Rss Feed Tweeter button Facebook button
Home > Weekend Investor > Weekend Investor: A Flat Tax Would Cause…More Unemployment

Weekend Investor: A Flat Tax Would Cause…More Unemployment

November 19th, 2011 Leave a comment Go to comments

For the first time a major Republican candidate (Rick Perry) has supported a Flat Tax proposal. Also, we can at least partially credit Herman Cain’s Flat Tax proposal (the so-called 9-9-9 plan) for elevating him to the top of the candidate heap. Flat Tax proposals have been around as long as taxes have existed. You may remember Steve Forbes, a second tier former presidential candidate who proposed such a tax plan when he ran in years 1996 and 2000. At that time it didn’t gain any traction.

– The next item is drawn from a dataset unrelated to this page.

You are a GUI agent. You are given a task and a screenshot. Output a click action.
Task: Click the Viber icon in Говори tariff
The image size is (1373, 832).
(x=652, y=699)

Why are these proposals gaining traction now? The main reason is that economists, politicians, and other exports are realizing that as a country we are losing our competitiveness at least in part because of the tax system. There is pretty much a consensus in Washington that the Corporate Tax system is uncompetitive with other nations. The best that we could do is to at least get the U.S. back into the middle of the pack in tax competitiveness so that business decisions could be made on the other merits.

A simplified tax system would likely cause unemployment in the accounting, and tax preparation businesses. OK, I’m not going to shed a tear over that, but even a simplified system of personal and corporate taxation won’t completely put these professionals out of business. You have to think that the government wants compliance not only for the money but to also keep track of  activities to fight crime.

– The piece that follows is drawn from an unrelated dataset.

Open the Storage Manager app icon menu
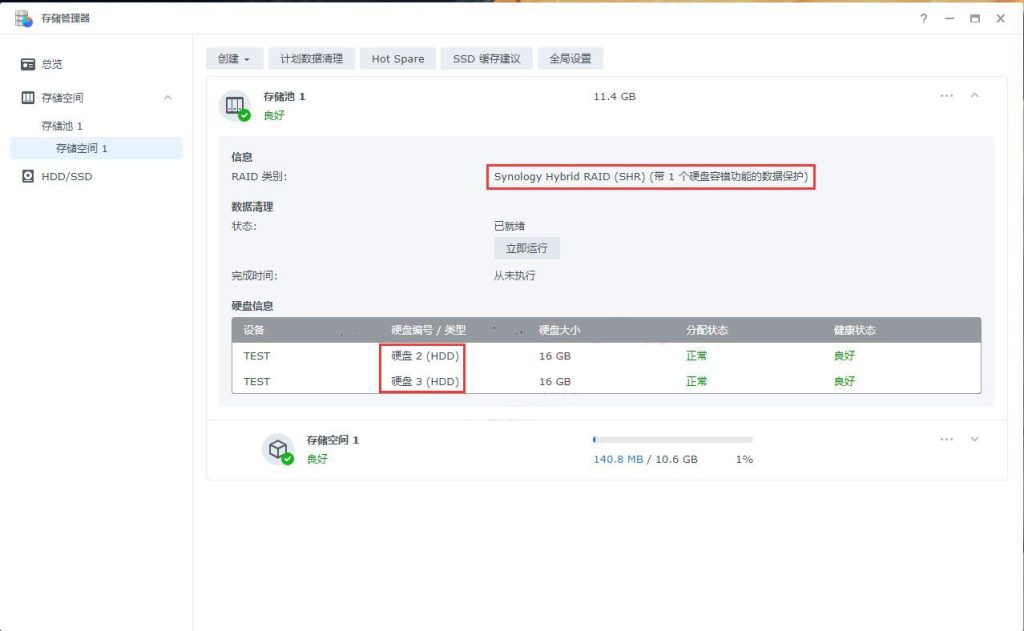The image size is (1024, 631). [22, 18]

There’s a lot to be gained from a simplified Flat Tax. Here’s my own personal list.

No need for retirement/college accounts

Retirement accounts came into existence at a time when marginal tax rates nearly topped out at 70%. When rates get that high people seek shelters and this is one that we got. If rates topped out at say 20%, you wouldn’t need retirement accounts because the taxes don’t make it worth the effort to tie up your money. You could freely save as you see fit, and retire and use the money when you want to. Or, spend the money on what you think are relevant college expenses not what the government says are relevant.

No workplace hoops to jump through

At work there are many programs to save on taxes that promote some benefit or activity that Congress thought was worthwhile. These come to mind: commuter expense accounts, health care savings accounts, flexible health care/daycare savings accounts. All of these programs comes with there own systems, employees, companies. If tax rates are low enough, we can just fire them all and eliminate all this unnecessary bureaucratic red tape.

Everyone Pays Something

The current tax system gets criticized for its loopholes that enable high earner to lower their tax bills. These loopholes extend to everyone, especially the bottom and lower income earners who pay little or nothing in Federal income taxes. A flat tax would have everyone contribute, not just the high earners.

Better Government

The real threat to our republic is the over reaching power of the federal government. This centralized power, not campaign finance or money in politics, inevitably causes the rampant spread of lobbying and influence in government. A simplified system would reduce this excess influence because everyone would be treated similarly with fewer opportunities for special treatment. Is this a pipe dream? Perhaps, but it’s something to strive for.

There are so many benefits, the question is the political will there?

Categories: Weekend Investor Tags:
  1. No comments yet.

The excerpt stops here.